ABOUT THIS TASK: Look through the material that follows and show every line with the string "beside".

INFORMATION SHOWN:
==*==

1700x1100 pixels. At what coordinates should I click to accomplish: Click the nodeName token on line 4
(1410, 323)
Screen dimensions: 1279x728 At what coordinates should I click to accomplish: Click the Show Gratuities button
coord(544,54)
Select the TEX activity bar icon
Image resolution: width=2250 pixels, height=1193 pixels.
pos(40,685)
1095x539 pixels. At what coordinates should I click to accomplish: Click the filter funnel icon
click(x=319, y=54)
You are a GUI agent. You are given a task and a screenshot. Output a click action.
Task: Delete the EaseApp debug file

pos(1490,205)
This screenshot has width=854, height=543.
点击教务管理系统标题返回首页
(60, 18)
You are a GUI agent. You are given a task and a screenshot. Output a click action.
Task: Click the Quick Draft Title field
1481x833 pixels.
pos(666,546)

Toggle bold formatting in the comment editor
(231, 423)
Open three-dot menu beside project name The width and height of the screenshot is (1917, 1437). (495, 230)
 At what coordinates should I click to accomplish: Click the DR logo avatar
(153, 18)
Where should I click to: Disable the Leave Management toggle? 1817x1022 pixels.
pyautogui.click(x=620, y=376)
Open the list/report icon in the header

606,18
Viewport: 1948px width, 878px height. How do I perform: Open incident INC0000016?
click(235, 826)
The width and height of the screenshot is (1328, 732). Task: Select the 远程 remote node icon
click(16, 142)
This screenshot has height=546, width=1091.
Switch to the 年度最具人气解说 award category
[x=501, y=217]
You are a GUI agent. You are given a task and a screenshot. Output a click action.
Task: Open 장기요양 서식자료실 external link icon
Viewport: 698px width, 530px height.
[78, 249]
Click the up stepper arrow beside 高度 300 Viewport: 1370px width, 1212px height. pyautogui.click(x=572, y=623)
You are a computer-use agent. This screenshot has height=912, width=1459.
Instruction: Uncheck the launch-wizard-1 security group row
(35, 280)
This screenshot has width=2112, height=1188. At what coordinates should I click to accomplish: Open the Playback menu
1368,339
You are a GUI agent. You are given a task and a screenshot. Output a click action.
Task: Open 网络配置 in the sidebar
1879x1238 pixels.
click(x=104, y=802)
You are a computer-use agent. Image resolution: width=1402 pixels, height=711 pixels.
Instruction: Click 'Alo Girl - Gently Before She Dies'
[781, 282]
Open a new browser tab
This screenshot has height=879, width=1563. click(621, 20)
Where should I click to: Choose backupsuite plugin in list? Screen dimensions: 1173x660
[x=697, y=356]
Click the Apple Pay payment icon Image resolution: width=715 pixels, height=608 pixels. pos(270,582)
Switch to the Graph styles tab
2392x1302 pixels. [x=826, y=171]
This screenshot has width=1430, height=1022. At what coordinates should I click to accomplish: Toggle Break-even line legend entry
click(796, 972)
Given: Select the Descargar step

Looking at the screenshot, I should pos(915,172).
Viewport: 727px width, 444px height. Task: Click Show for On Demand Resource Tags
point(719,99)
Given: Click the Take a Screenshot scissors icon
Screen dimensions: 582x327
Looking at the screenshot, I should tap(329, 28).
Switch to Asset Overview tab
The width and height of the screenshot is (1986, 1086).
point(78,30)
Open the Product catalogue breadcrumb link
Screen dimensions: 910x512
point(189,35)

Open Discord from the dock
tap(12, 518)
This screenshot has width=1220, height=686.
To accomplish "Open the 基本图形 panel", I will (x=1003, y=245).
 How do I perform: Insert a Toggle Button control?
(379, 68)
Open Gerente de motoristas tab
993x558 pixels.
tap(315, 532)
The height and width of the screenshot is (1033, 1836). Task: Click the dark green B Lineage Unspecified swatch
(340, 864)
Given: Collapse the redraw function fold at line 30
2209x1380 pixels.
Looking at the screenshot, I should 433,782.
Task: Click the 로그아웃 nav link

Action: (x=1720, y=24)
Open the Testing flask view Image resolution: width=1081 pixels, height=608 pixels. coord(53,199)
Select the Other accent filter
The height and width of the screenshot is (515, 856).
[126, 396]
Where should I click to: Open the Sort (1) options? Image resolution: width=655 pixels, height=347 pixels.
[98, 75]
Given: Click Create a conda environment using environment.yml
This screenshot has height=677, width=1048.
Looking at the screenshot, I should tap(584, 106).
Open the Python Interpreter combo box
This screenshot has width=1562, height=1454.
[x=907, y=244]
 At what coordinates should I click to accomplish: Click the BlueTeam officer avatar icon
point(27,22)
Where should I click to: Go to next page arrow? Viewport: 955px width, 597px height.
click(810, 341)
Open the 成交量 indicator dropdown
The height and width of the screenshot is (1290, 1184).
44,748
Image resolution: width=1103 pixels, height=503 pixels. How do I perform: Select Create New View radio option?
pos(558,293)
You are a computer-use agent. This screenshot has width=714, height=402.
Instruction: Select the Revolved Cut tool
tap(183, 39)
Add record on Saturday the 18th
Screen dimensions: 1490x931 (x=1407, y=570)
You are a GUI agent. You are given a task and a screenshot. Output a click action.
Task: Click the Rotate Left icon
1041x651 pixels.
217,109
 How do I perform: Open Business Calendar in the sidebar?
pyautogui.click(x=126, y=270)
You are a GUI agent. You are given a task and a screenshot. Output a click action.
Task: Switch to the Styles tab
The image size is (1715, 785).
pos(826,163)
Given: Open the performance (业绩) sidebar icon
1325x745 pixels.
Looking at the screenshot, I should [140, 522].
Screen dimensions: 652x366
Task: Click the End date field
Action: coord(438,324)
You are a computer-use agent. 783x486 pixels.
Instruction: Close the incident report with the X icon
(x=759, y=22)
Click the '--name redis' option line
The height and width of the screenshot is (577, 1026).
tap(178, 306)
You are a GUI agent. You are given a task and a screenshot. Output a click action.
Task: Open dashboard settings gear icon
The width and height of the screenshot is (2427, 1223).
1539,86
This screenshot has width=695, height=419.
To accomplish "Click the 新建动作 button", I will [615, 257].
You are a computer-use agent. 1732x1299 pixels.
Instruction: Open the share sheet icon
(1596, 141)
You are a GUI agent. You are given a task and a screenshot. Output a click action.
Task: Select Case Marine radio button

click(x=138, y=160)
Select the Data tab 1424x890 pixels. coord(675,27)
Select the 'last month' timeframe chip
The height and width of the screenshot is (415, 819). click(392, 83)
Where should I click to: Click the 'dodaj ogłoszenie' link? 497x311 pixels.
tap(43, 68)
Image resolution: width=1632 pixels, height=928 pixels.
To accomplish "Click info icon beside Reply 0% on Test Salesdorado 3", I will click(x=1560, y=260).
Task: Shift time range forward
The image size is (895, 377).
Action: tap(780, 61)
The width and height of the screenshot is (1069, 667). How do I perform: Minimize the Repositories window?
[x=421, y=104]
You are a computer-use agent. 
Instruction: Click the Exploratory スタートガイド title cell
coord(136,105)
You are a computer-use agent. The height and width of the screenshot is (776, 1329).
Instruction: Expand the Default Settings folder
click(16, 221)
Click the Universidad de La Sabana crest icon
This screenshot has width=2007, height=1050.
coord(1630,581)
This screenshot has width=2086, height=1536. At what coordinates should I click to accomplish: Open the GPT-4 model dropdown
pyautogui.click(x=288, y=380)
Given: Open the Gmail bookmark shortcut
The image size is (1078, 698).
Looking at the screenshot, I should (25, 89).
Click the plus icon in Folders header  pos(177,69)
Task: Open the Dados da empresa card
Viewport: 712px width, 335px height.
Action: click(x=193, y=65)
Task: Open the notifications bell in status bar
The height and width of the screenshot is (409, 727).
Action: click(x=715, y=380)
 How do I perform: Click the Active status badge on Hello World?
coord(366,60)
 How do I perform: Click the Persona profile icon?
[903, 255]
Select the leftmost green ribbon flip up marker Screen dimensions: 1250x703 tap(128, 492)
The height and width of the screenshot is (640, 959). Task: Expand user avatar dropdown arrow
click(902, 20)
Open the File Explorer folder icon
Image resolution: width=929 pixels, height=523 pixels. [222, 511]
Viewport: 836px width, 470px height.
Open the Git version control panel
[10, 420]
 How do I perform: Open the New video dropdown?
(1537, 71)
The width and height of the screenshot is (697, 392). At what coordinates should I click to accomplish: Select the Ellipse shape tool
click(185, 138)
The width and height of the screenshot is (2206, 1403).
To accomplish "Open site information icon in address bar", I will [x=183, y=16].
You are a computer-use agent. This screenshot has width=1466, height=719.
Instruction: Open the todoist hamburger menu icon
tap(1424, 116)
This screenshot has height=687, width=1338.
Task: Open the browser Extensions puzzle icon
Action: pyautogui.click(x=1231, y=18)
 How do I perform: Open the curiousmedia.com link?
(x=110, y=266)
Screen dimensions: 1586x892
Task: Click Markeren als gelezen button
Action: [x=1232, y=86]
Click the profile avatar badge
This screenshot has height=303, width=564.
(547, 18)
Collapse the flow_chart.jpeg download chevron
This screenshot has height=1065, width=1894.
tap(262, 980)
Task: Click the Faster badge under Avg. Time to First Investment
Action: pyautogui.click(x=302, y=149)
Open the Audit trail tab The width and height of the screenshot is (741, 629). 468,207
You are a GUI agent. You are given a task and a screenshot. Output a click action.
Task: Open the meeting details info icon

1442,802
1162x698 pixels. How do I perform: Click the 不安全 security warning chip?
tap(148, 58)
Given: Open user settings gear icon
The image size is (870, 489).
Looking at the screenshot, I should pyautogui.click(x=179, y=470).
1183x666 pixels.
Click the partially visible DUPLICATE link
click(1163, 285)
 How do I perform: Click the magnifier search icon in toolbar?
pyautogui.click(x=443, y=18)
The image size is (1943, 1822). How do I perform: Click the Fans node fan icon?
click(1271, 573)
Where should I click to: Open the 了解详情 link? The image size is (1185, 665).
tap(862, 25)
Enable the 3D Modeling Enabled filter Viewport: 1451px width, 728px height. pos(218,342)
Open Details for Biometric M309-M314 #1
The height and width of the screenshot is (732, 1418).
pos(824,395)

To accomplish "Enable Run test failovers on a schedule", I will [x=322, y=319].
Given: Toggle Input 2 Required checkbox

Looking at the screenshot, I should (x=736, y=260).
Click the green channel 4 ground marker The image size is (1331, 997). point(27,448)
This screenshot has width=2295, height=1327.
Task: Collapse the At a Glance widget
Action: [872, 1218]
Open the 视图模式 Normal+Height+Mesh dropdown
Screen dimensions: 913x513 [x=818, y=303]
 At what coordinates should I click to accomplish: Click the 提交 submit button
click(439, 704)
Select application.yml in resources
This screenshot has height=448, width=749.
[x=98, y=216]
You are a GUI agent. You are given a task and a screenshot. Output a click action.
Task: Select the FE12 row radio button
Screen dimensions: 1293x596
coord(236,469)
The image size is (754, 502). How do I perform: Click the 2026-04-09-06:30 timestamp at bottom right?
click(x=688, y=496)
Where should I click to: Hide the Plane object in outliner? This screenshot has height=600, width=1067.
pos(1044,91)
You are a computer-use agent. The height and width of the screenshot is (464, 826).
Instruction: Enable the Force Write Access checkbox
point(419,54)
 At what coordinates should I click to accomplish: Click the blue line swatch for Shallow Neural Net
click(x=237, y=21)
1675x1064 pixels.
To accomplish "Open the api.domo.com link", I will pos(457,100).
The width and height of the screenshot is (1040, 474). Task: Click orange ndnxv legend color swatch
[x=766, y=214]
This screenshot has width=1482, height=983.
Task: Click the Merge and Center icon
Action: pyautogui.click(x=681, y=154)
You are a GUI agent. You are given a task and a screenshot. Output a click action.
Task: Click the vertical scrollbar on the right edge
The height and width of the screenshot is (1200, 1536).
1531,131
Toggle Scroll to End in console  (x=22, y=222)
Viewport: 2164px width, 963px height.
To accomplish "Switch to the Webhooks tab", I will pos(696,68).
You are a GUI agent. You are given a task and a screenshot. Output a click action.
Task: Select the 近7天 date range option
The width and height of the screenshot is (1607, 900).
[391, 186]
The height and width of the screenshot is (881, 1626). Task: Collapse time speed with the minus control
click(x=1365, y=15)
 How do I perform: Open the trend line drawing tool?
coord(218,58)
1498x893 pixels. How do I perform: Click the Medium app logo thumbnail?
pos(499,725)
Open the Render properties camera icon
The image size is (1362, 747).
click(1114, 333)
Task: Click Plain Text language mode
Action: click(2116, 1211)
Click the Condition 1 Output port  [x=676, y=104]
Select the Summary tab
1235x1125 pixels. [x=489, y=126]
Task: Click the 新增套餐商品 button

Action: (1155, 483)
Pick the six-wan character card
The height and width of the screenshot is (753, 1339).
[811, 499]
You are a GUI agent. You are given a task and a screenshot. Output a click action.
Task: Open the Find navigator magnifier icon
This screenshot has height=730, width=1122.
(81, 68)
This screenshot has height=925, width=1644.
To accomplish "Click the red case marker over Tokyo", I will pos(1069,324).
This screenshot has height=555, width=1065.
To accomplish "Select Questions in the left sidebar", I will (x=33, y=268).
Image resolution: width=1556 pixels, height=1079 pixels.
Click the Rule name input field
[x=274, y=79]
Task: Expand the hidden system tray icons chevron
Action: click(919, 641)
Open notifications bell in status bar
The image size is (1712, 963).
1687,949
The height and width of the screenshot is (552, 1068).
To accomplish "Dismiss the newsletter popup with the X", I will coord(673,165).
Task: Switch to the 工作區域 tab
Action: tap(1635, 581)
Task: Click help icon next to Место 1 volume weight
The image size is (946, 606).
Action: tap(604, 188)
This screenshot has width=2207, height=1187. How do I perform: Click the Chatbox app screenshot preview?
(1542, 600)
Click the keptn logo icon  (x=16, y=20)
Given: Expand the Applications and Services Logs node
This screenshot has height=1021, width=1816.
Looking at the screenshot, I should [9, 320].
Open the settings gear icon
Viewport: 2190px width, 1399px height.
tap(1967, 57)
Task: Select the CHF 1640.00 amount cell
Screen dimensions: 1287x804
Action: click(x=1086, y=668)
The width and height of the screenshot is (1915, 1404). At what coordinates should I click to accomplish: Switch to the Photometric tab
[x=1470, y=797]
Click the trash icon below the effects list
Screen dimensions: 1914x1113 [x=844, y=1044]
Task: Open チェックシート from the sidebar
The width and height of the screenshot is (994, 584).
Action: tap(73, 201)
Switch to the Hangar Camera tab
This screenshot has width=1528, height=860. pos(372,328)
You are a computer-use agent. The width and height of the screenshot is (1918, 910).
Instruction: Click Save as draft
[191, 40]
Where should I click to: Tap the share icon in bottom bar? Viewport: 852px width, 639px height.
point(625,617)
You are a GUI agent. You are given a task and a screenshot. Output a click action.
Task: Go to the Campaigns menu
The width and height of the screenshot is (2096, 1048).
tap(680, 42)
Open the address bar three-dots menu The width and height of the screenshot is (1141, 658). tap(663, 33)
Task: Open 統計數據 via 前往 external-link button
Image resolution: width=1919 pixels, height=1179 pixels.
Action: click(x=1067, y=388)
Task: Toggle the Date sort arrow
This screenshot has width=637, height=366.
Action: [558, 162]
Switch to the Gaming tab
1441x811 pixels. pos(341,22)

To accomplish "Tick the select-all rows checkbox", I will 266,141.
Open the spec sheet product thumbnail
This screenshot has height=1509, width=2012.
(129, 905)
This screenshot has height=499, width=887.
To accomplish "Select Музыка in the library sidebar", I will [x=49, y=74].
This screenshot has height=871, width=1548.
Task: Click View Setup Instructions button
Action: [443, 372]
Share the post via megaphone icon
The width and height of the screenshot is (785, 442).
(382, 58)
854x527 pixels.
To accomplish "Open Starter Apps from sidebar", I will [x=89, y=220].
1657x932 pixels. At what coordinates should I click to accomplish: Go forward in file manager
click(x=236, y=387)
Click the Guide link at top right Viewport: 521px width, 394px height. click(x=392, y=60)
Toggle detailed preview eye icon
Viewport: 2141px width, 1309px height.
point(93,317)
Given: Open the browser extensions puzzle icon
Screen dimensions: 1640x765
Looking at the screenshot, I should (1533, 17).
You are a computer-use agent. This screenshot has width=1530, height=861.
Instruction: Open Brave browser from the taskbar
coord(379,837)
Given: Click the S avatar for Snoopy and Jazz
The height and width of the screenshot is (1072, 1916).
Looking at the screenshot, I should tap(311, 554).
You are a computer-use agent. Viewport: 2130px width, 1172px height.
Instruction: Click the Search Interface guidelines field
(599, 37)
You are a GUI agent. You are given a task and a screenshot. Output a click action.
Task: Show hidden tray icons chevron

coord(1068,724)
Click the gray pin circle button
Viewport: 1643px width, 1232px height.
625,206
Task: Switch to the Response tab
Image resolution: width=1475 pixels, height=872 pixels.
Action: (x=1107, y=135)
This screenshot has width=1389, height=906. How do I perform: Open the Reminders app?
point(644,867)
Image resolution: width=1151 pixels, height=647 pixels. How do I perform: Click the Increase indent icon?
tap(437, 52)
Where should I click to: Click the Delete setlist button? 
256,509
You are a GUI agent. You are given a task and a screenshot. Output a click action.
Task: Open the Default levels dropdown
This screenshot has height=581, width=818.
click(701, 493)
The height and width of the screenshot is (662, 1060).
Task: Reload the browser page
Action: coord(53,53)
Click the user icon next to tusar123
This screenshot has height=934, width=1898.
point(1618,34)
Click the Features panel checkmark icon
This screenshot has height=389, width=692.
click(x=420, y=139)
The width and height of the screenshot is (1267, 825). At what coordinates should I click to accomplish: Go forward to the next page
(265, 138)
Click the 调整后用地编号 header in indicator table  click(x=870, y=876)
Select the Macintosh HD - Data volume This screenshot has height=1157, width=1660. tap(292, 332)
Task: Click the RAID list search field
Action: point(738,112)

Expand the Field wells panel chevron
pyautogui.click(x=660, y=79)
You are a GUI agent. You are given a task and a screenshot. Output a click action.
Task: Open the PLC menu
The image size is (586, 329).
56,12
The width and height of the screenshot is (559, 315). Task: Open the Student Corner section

==*==

WRITTEN SOLUTION:
Open three-dot menu beside project name The width and height of the screenshot is (1917, 1437). (495, 230)
Click the up stepper arrow beside 高度 300 Viewport: 1370px width, 1212px height. pyautogui.click(x=572, y=623)
To accomplish "Click info icon beside Reply 0% on Test Salesdorado 3", I will click(x=1560, y=260).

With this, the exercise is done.